Ma la colpa ricade tutta sulla borghesia, che in Italia è nella piú completa decadenza. In nessun luogo ci si può render conto altrettanto chiaramente del vuoto che nasconde il principio della rivoluzione esclusivamente politica. In nessun luogo è piú arbitraria la identificazione che comunemente si fa di «rivoluzionario» e di «patriota».
A Napoli o in quel di Napoli Bakunin si trattiene fino al settembre del 1867; e impiega tutto il suo tempo nella propaganda a favore della Fratellanza che gli sta molto piú a cuore dell'Internazionale.

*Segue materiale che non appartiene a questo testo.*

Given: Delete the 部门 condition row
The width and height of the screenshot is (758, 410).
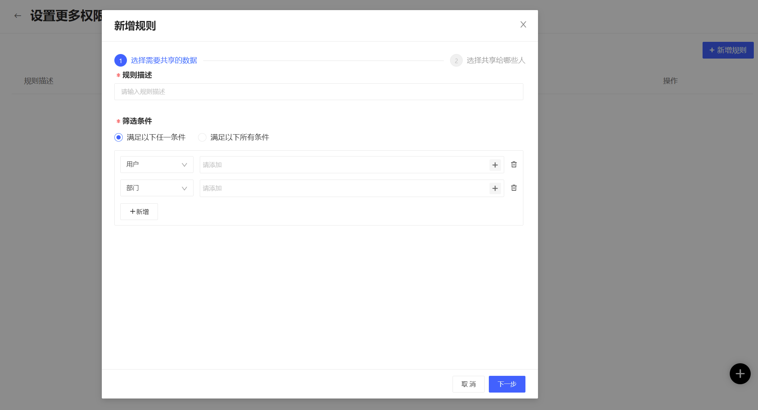Looking at the screenshot, I should (x=514, y=188).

Anche qui i primi resultati non sono troppo brillanti. Scrive il Giannelli che le cose non gli vanno meglio che a Firenze; «non è affatto vero che gli affiliati alla Falange sacra si fossero lasciati persuadere da lui»(272).
Bakunin si insinua nell'ambiente democratico-massone e avvicina soprattutto giovani garibaldini: giovani romantici sui quali lo spregiudicato radicalismo del rivoluzionario russo esercita una vera attrazione, giovani scontenti, ché la patria non ha piú bisogno di loro, e anzi rifiuta i loro servigi e teme le loro agitazioni: essi cominciano ad intravedere ideali che presuppongono la già compiuta unità e indipendenza della patria e che della patria superano i confini.
Tra le prime conoscenze del Bakunin si ricordano Giuseppe Fanelli(273), Saverio Friscia(274), deputati al Parlamento; l'avvocato Carlo Gambuzzi - che abbiamo trovato mazziniano al recente Congresso operaio di Napoli(275) - Tucci, Dramis, De Luca, Mileti, Sebastiano di Lucca(276).